Difficulty: Easy | Acceptance: 75.20% | Paid: No Topics: Array, Enumeration
You are given a 0-indexed array mountain. Your task is to find all the peaks in the array.
Return an array that consists of indices of peaks in increasing order.
An index i is a peak if:
0 < i < mountain.length - 1 mountain[i - 1] < mountain[i] mountain[i] > mountain[i + 1]
- Examples
- Constraints
- Linear Scan
- Functional Approach
Examples
Example 1:
Input: mountain = [2,4,4]
Output: []
Explanation: mountain[0] and mountain[1] are both not peaks because they are not strictly greater than their neighbors. mountain[2] is also not a peak because it is not strictly greater than mountain[1].
Example 2:
Input: mountain = [1,4,3,8,5]
Output: [1,3]
Explanation: mountain[1] is a peak because 4 is strictly greater than 1 and 3. mountain[3] is a peak because 8 is strictly greater than 3 and 5.
Constraints
3 <= mountain.length <= 100
1 <= mountain[i] <= 100
Linear Scan
Intuition We iterate through the array once, checking every element (except the first and last) to see if it satisfies the peak condition.
Steps
- Initialize an empty list to store peak indices.
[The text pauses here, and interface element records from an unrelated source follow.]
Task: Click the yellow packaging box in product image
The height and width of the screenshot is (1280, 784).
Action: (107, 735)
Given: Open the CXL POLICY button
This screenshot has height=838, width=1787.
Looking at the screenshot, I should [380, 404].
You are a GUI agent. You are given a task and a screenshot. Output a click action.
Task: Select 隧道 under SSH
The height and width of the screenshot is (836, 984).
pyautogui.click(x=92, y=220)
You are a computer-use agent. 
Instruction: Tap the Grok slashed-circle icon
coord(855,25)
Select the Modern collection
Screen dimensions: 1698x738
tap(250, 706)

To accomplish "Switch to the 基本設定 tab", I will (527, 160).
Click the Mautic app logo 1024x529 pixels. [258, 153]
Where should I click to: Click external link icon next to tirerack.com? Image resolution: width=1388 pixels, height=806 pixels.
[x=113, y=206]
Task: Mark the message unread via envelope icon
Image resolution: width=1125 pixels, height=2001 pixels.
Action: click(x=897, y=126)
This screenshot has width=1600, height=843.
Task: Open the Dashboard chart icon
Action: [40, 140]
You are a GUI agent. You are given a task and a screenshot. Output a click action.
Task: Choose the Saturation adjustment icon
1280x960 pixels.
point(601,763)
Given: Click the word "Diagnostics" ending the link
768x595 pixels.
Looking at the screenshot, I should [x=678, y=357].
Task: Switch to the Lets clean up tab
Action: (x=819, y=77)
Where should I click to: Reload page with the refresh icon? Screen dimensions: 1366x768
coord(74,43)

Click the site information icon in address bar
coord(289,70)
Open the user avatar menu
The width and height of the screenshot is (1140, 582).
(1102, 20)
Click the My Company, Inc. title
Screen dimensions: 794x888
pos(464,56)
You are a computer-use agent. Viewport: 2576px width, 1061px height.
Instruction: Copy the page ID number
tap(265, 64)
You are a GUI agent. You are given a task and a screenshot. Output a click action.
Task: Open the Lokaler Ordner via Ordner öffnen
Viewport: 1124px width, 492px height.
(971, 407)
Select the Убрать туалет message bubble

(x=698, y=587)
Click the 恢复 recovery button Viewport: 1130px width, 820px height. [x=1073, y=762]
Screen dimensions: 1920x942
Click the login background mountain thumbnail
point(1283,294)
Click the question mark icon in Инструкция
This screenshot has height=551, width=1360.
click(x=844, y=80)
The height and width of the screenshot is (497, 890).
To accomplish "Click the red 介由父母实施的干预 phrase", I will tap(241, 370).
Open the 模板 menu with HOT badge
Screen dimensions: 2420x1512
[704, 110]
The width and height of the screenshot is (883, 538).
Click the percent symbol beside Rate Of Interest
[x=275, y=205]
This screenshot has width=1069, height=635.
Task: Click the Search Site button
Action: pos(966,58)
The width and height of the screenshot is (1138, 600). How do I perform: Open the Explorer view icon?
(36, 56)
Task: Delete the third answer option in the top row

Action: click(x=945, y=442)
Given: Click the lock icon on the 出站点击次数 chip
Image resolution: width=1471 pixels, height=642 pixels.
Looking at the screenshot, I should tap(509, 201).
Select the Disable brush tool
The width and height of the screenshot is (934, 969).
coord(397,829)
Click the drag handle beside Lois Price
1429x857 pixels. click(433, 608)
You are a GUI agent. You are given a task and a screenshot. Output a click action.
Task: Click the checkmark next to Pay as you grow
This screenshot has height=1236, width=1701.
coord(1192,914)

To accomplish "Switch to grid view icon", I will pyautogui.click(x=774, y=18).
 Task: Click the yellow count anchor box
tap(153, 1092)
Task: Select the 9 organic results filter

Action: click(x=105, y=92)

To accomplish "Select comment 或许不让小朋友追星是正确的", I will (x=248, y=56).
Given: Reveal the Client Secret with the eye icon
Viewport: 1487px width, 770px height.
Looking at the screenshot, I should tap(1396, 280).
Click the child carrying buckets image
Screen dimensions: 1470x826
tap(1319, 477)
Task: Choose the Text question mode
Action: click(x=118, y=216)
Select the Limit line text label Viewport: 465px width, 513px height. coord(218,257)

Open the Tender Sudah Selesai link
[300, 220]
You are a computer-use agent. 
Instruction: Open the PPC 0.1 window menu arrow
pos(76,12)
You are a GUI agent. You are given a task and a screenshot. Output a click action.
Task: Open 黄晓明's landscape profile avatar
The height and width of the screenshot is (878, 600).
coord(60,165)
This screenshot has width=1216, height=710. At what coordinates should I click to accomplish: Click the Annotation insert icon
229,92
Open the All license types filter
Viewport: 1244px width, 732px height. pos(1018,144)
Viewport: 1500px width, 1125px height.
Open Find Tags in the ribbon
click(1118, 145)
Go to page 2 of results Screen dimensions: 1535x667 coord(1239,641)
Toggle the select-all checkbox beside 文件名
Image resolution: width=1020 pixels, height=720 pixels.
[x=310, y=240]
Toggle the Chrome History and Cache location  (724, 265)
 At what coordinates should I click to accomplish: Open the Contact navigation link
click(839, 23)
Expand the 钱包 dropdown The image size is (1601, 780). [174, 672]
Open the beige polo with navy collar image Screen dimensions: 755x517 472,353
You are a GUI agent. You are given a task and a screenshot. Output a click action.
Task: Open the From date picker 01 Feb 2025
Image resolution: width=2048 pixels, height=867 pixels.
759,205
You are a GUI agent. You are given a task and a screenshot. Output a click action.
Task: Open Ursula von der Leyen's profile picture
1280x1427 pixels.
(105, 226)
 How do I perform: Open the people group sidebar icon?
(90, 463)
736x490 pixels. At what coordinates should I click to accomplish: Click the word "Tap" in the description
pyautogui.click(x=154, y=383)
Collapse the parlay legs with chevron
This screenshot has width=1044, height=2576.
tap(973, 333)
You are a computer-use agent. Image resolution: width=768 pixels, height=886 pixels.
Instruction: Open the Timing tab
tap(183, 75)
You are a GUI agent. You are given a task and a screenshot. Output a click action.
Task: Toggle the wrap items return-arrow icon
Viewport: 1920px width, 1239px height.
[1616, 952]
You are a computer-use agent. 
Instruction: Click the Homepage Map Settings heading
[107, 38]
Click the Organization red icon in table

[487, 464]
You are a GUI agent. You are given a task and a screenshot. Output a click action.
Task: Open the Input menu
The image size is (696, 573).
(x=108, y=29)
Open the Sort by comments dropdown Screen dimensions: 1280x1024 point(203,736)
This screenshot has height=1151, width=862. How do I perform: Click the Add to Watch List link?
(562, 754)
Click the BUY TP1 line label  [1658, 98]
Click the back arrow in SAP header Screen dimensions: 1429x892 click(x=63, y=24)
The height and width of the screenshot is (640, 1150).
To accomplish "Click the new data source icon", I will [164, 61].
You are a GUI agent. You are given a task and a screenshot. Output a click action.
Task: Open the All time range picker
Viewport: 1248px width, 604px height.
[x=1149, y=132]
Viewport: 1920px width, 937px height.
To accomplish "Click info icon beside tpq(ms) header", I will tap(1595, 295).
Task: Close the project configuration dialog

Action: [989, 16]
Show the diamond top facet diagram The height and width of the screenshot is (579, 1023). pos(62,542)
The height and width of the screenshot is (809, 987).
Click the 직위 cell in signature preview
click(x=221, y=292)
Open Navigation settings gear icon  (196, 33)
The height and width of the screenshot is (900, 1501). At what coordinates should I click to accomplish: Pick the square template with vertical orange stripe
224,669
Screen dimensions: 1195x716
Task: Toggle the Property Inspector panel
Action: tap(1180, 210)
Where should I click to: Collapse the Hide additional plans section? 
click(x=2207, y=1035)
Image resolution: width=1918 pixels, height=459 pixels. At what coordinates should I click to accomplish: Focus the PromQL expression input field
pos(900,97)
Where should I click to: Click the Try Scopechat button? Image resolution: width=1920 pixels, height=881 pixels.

- Iterate from index 1 to the second-to-last index (length - 2).
- For each index, check if the current element is strictly greater than both its left and right neighbors.
- If the condition is met, add the index to the result list.
- Return the result list.
python
class Solution:
def findPeaks(self, mountain: list[int]) -> list[int]:
peaks = []
n = len(mountain)
for i in range(1, n - 1):
if mountain[i - 1] < mountain[i] and mountain[i] > mountain[i + 1]:
peaks.append(i)
return peaks
Complexity
- Time: O(n)
- Space: O(1) (excluding the output list)
- Notes: This is the most efficient approach as we must inspect every element to determine if it is a peak.
Functional Approach
Intuition Utilize built-in functional programming constructs like filter, map, or comprehensions to declaratively select indices that meet the peak criteria.
Steps
- Generate a sequence of valid indices (from 1 to n-2).
- Filter this sequence based on the condition that the element at that index is greater than its neighbors.
- Collect the filtered indices into a list.
python
class Solution:
def findPeaks(self, mountain: list[int]) -> list[int]:
return [i for i in range(1, len(mountain) - 1) if mountain[i - 1] < mountain[i] > mountain[i + 1]]
Complexity
- Time: O(n)
- Space: O(1) (excluding the output list)
- Notes: While syntactically different, the underlying complexity remains linear. This approach often improves readability for those familiar with functional paradigms.